DDiva · 24/05/2021 12:35

Well if you need cover til 9pm sometimes then sacking the nanny and using afterschool clubs wont work will it ?

PiedPiper558 · 24/05/2021 13:29

She was on a waiting list but we only found out last week.
We haven't treated the nanny poorly. She will be told if she is no longer needed although she has probably guessed this is now the case.
When they were all at the same school it made sense to have a nanny and because we were not sure if the clubs would be running because of coronavirus. Now we know different and things have changed.

OP posts:
Hullish · 24/05/2021 13:31

You’ve obviously already made your mind up.

NerrSnerr · 24/05/2021 22:08

How would you cover the 9pm days?

Idontknowanymore05 · 27/05/2021 11:27

[quote VainAbigail]www.mumsnet.com/Talk/am_i_being_unreasonable/4255834-To-be-shaking[/quote]
This is exactly what I thought.

AbsolutePoppycock · 27/05/2021 11:29

@VainAbigail you beat me to it

VainAbigail · 27/05/2021 11:30

[quote AbsolutePoppycock]@VainAbigail you beat me to it[/quote]
😁

HotToddyColdSauvignon · 27/05/2021 11:32

Ha. Was just going to post to your OTHER thread were you’ve been (rightly) slated OP.

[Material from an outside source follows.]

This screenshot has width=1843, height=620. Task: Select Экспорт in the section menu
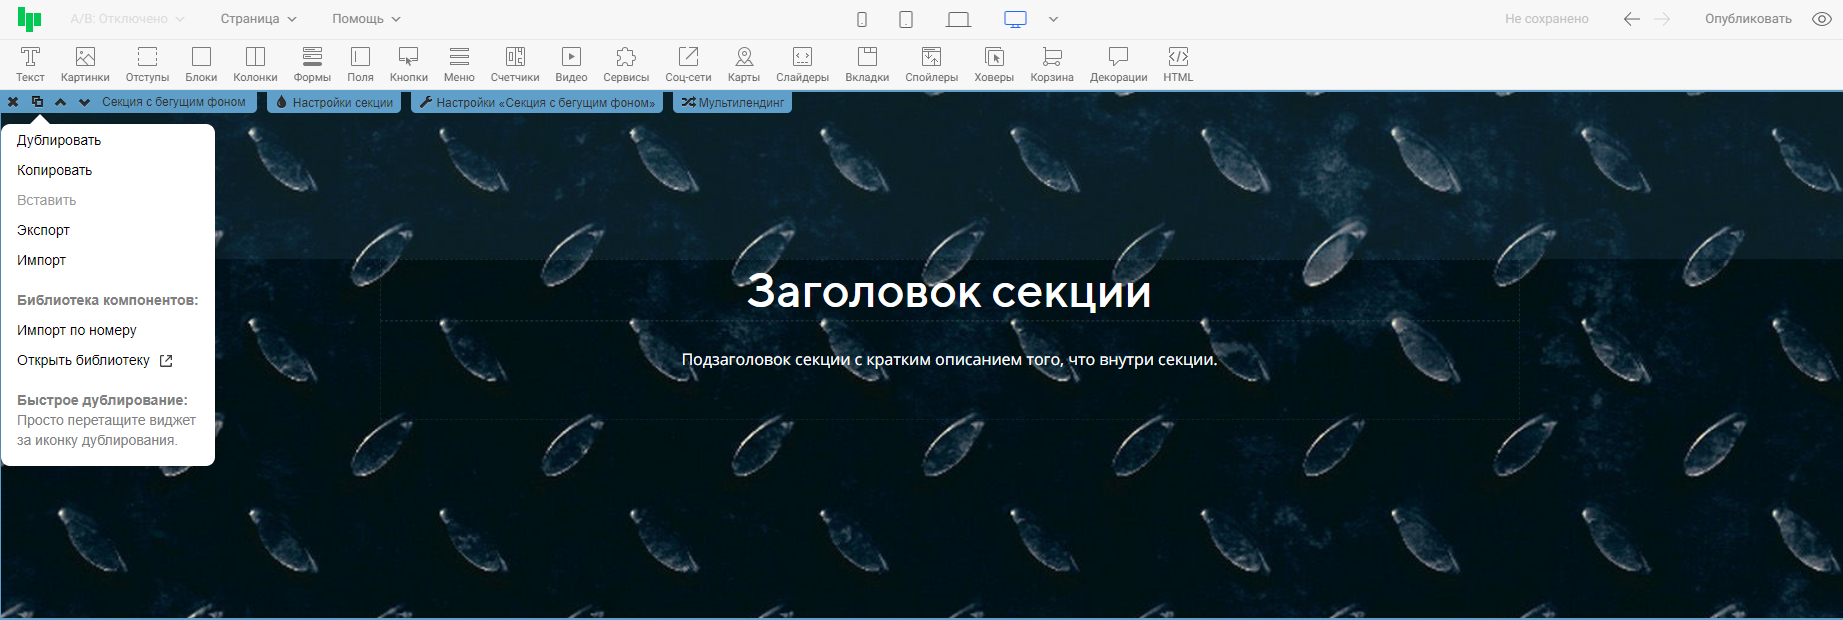click(x=43, y=230)
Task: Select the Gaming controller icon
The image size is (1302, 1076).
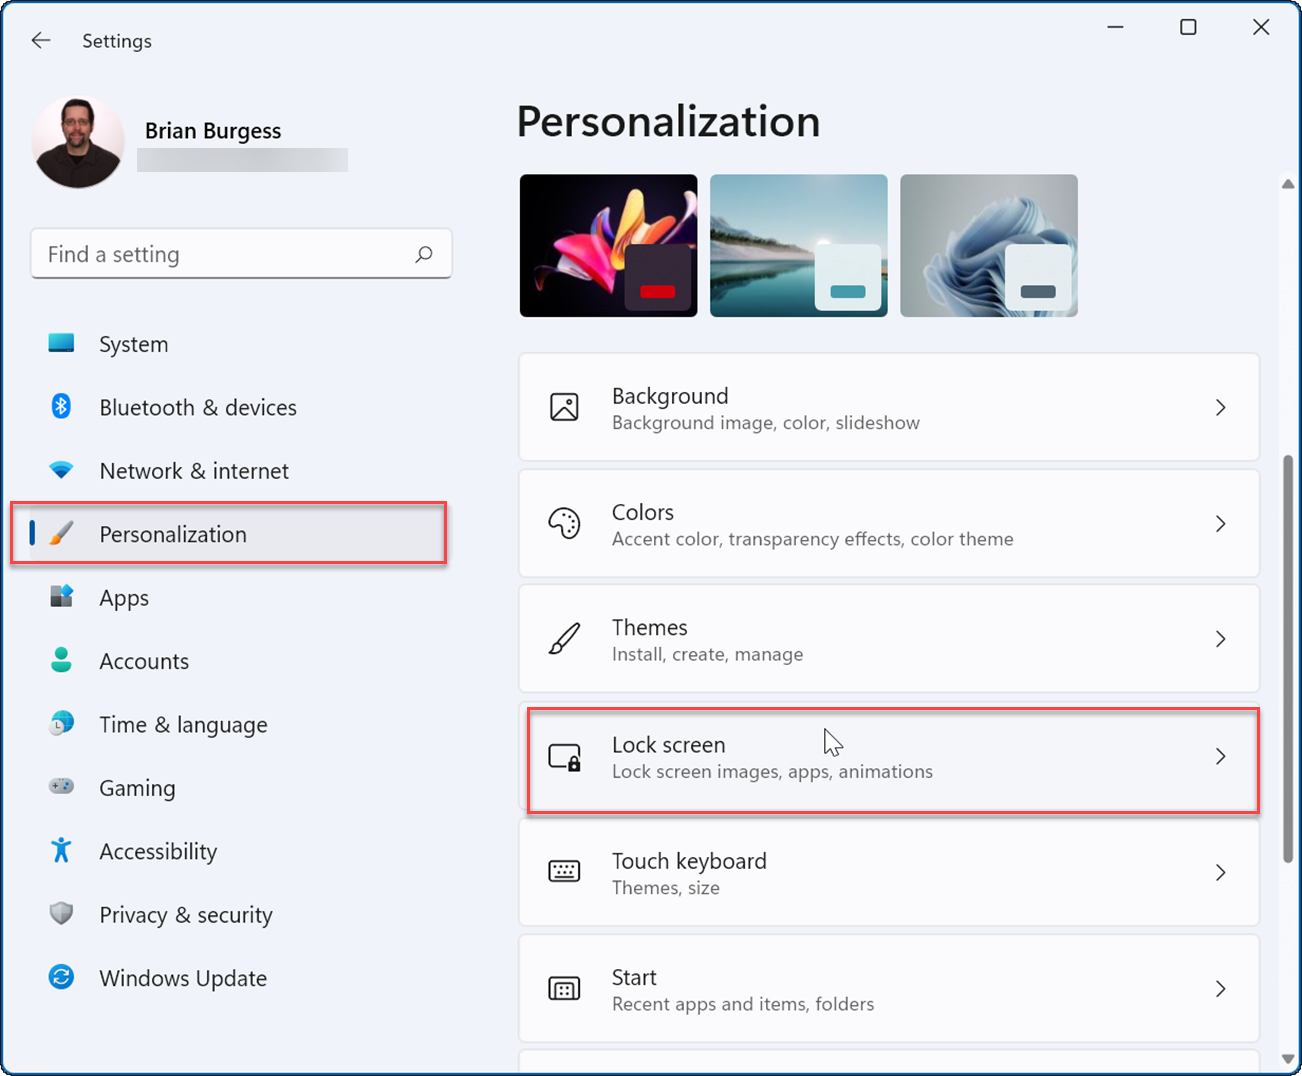Action: [x=61, y=787]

Don’t try and sockpuppet us

espressoontap · 27/05/2021 11:36

You're still in the wrong.

Funnyface1 · 27/05/2021 11:39

I hate it when people do this shit on Mumsnet. Go away op.

PerpendicularVincent · 27/05/2021 12:13

You don't need 2 threads about this, and it seems that you've already made up your mind.

If you prefer school clubs then do that- the way the nanny found out was insensitive though. What will you do on the days you need care until 9pm?

ChazsBrilliantAttitude · 27/05/2021 12:17

I doubt she will want anything to do with you after the way you have treated her. Guess you will be looking for holiday and inset cover. Have you checked your contractual obligations with respect to hours and notice periods?

Lochroy · 27/05/2021 12:19

WTF- you're looking for us to endorse your shitty behaviour by phrasing it differently in this thread?

You don't deserve her to come back, but she probably will because she'll worry about a reference.

Awful, awful way of handling things.